Can. 5. Si alguno dice o siente que en la resurrección de los cuerpos de los hombres resucitarán en forma esférica y no confiesa que resucitaremos rectos, sea anatema.

Can. 6. Si alguno dice que el cielo y el sol y la luna y las estrellas y las aguas que están encima de los cielos están animados y que son una especie de potencias racionales, sea anatema.

Can. 7. Si alguno dice o siente que Cristo Señor ha de ser crucificado en el siglo venidero por la salvación de los demonios, como lo fue por la de los hombres, sea anatema.

Can. 8. Si alguno dice o siente que el poder de Dios es limitado y que sólo obró en la creación cuanto pudo abarcar, sea anatema.

Can. 9. Si alguno dice o siente que el castigo de los demonios o de los hombres impíos es temporal y que en algún momento tendrá fin, o que se dará la reintegración de los demonios o de los hombres impíos, sea anatema.

Estos anatemismos fueron ratificados unos años después en el II Concilio de Constantinopla, quinto concilio ecuménico, celebrado en el año 553, bajo el imperio de Justiniano, donde se centra en la condena a los “Tres Capítulos”, las obras de los tres grandes autores del Nestorianismo: Teodoro de Mopsuestia, Teodoreto de Ciro e Ibas de Edesa. Con la anatemización de las doctrinas de estos tres autores, Justiniano pretendía conseguir la reconciliación con los monofisitas. Estas son las principales cuestiones tratadas en el Concilio de Constantinopla, sin embargo, se incluyen quince anatemismos más, dirigidos expresamente contra “ciertos monjes de Jerusalén”, se trataba de los origenistas isocristes, cuya cabeza era un tal Teodoro de Asquidas.
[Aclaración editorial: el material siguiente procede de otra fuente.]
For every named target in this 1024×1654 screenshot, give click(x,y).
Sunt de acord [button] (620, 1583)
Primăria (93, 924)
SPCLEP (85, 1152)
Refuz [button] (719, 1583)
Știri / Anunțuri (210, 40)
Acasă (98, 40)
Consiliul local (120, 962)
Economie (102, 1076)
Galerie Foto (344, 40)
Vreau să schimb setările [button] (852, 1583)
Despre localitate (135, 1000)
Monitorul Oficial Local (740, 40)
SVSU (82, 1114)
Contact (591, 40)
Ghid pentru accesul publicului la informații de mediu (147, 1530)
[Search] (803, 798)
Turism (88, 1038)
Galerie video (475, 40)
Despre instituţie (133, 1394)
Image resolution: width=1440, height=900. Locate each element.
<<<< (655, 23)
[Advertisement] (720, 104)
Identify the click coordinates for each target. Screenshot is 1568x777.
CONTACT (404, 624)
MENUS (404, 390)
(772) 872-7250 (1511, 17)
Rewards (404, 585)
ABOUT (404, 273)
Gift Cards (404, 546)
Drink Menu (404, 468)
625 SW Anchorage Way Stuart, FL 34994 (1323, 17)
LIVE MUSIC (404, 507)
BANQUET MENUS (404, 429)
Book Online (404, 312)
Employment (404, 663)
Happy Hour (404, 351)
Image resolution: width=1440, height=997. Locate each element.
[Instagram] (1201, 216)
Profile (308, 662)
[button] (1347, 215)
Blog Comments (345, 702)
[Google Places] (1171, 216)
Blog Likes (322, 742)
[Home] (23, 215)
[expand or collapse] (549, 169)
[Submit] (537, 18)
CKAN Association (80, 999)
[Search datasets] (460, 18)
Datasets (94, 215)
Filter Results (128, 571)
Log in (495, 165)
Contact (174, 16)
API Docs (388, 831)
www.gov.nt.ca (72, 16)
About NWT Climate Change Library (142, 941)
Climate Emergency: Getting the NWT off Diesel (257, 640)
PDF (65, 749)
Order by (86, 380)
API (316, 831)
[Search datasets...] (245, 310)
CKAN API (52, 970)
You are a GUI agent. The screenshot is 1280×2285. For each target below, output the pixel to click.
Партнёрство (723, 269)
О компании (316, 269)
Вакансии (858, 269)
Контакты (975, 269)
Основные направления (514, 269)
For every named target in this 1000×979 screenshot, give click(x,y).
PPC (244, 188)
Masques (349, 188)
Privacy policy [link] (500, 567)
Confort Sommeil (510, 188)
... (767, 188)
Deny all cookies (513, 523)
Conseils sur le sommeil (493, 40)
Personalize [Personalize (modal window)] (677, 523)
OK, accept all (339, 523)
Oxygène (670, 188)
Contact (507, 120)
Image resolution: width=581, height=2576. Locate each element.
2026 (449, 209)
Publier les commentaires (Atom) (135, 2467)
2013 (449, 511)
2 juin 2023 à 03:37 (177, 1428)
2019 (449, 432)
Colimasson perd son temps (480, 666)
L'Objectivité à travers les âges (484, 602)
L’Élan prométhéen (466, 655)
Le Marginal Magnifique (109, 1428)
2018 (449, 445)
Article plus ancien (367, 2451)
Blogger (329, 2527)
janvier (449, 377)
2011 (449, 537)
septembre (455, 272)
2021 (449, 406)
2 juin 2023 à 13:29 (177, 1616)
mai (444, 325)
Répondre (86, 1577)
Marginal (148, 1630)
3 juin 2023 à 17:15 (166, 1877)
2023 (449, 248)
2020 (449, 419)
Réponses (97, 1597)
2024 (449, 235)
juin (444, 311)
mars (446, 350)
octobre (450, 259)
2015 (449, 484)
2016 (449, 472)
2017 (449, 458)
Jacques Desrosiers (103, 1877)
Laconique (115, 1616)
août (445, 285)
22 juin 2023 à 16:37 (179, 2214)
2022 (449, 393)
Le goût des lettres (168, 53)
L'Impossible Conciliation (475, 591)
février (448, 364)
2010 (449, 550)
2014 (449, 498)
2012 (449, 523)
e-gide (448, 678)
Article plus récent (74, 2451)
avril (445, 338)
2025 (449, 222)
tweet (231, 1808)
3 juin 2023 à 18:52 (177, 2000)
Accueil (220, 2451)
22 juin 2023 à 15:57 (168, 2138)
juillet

En estos nuevos quince anatemas, incluye los diez anteriores del “Liver adversus Origenes”, pero ahora se presta mayor atención a unos aspectos cristológicos que no habían aparecido antes: Cristo es uno más de todos los seres racionales que forman la unidad primitiva; se distingue de los demás porque solo él permaneció inmutable, no se cansó de la contemplación divina; Cristo y no el Logos es el demiurgo, creador del mundo; su reino tendrá fin con la apocatástasis. Todos estos factores nuevos proceden de las obras de Evagrio Póntico, en especial de los “Capítulos Gnósticos”, a los que eran muy aficionados los monjes isocristes. Esta fue una controversia menor, frente a las que producían mayor impacto en la Ecumene, sobre todo en su parte oriental, las controversias cristológicas entre nestorianos y monofisistas.

En conclusión, podemos decir que la reencarnación nunca ha sido una doctrina pacífica y aceptada por la mayoría de la comunidad eclesiástica, solo las tendencias que se decantaban más hacia el platonismo, incluyeron ideas relativas a la preexistencia del noûs, es decir, el intelecto o la parte racional del alma. Pero nunca fue realmente incorporada a la doctrina general la reencarnación del alma, tal como la planteaba Platón o los pitagóricos.